*WHAT THE TASK ASKS*:
The lines to copy are those in the listing that hold the word "will".
────────────────
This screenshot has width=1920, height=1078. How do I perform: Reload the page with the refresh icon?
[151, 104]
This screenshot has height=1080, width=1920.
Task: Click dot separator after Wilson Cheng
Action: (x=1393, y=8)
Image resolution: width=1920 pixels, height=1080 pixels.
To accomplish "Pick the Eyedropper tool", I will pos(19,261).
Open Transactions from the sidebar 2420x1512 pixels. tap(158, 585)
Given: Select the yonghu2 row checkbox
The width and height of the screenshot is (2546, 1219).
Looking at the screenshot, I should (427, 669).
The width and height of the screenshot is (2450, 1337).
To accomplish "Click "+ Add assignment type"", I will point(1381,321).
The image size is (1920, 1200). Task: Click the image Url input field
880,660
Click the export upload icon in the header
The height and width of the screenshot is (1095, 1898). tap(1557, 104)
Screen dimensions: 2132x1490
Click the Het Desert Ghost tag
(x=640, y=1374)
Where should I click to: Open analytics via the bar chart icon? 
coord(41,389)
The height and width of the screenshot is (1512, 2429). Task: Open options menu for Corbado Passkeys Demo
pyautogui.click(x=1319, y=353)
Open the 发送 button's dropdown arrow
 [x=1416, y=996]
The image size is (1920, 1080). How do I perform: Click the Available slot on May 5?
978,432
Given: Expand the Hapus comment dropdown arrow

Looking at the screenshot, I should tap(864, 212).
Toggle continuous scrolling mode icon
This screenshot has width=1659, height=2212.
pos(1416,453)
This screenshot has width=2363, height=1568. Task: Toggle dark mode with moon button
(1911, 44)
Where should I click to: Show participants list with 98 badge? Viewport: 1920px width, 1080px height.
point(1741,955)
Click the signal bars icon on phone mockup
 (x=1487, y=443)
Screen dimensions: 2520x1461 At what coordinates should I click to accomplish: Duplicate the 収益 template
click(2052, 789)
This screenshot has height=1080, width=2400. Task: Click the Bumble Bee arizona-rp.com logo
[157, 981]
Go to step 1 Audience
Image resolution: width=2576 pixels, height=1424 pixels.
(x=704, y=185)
────────────────
*TASK RESULT*:
To accomplish "Pick the Eyedropper tool", I will pos(19,261).
To accomplish "Click "+ Add assignment type"", I will point(1381,321).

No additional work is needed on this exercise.